The session closed with Vinay Lal’s fascinating overview of Hindu nationalists’ use of the Internet to organize, fundraise, recruit, and distribute propaganda across the Indian diaspora. Lal argues that Hindu nationalists, much like the al-Qaeda network, are an unanticipated yet direct manifestation of globalization. Ironically, according to Lal, the most virulent Hindu nationalism on the web is orchestrated by diasporians outside the “homeland” (in the United States in fact). This thesis is parallel to a point made in the discussion that the web and email tends to polarize positions both in terms of the iconically stark or highly condensed communication employed on the Internet; and because both “producers” and users tend to be highly motivated to overcome technical and cost barriers to Internet participation in the first place. Lal suggested (tongue-in-cheek?) that the Indian urban middle class which dreams and tries to live like it is physically in an American city is already part of the Indian diaspora (or part of the American global diaspora by virtue of its cultural membership of commodity consumption on a large scale?).[2]
The workshop ended by identifying outstanding questions about Virtual Diasporas and Global Problem-Solving.
1) How do countries with a large diasporic populations catalyze their diasporic populations to take an active interest in promoting the development of their country-of-origin; or in related conflict avoidance or conflict resolution involving their country-of-origin.

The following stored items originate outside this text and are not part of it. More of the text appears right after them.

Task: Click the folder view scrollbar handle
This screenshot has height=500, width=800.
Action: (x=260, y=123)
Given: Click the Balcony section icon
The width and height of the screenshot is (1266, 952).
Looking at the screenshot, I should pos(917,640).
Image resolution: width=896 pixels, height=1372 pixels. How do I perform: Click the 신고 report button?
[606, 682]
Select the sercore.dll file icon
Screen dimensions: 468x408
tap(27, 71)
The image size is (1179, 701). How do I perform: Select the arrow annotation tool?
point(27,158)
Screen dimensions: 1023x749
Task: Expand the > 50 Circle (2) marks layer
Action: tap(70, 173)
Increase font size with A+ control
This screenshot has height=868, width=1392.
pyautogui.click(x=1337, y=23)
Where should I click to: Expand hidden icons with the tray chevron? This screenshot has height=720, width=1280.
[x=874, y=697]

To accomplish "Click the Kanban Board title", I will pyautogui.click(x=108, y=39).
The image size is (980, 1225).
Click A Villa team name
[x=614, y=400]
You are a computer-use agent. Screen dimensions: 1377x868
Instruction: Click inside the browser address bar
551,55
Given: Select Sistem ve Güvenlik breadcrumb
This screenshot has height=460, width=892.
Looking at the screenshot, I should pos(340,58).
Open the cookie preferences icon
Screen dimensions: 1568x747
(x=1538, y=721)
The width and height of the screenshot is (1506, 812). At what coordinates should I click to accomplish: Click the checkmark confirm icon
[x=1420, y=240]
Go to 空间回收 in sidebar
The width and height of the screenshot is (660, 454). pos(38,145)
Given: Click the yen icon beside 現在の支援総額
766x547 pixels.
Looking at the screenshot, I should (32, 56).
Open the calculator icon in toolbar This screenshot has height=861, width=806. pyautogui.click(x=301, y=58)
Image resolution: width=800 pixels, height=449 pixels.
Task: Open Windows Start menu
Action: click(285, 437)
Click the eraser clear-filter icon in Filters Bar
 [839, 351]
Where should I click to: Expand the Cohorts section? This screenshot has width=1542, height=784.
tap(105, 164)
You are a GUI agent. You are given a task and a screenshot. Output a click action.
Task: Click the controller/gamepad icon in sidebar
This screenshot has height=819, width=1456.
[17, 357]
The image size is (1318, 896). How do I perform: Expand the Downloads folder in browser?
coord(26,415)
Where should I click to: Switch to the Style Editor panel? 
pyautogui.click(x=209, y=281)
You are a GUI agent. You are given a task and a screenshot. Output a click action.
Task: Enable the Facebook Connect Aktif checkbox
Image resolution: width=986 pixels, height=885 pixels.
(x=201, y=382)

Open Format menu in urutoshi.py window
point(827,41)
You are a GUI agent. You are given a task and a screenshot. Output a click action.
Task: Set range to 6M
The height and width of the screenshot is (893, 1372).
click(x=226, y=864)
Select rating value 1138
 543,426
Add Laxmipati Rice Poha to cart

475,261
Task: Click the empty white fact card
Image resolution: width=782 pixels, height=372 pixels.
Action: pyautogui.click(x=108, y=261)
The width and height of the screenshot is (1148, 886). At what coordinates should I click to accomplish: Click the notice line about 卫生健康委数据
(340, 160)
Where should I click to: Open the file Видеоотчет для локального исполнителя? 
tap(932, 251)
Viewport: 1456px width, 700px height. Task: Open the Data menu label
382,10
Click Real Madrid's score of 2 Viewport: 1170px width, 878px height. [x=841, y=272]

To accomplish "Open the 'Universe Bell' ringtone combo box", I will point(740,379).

2) How do we legitimate and expand the meanings of the right of not multiple citizenships and identities?
3) What lessons are available for codification with regard to maintenance of deterritorialized and far-flung cultures that maintain strong cultural ties and relations with the “homeland” but also are compatible with and supportive of political stability in the country-of-residence? In particular, what does the Chinese diaspora suggest in this regard, and are these lessons transposable to other diasporas?
Then the group identified as on-going research priorities.
- a) Electronic (digital architecture) and sociological mapping of virtual diaspora networks and organizations as they relate to global public policy networks.
- b) Collaborative research on leading “deterritorialized transnational diasporians” or cosmos.
- c) Case studies of 1, 2, 3.
- d) The issue of internal diasporas/displacement in very large countries such as China.
[1] See http://www.nautilus.org/gps/virtual-diasporas/index.html
[2] Nautilus note: no sociological analysis of “a-political” diasporic use of the Internet either for cultural re-constitution and identity re-formation—as in the case of Trinidad’s websites, for example—or of the use of email between diasporic kin to sustain familial ties—was made at the workshop. However, many of the Internet-based or affected diasporic practices—such as virtual labor migration described in La Guerre’s paper to the workshop—are enmeshed in this larger Internet sociology of diasporas.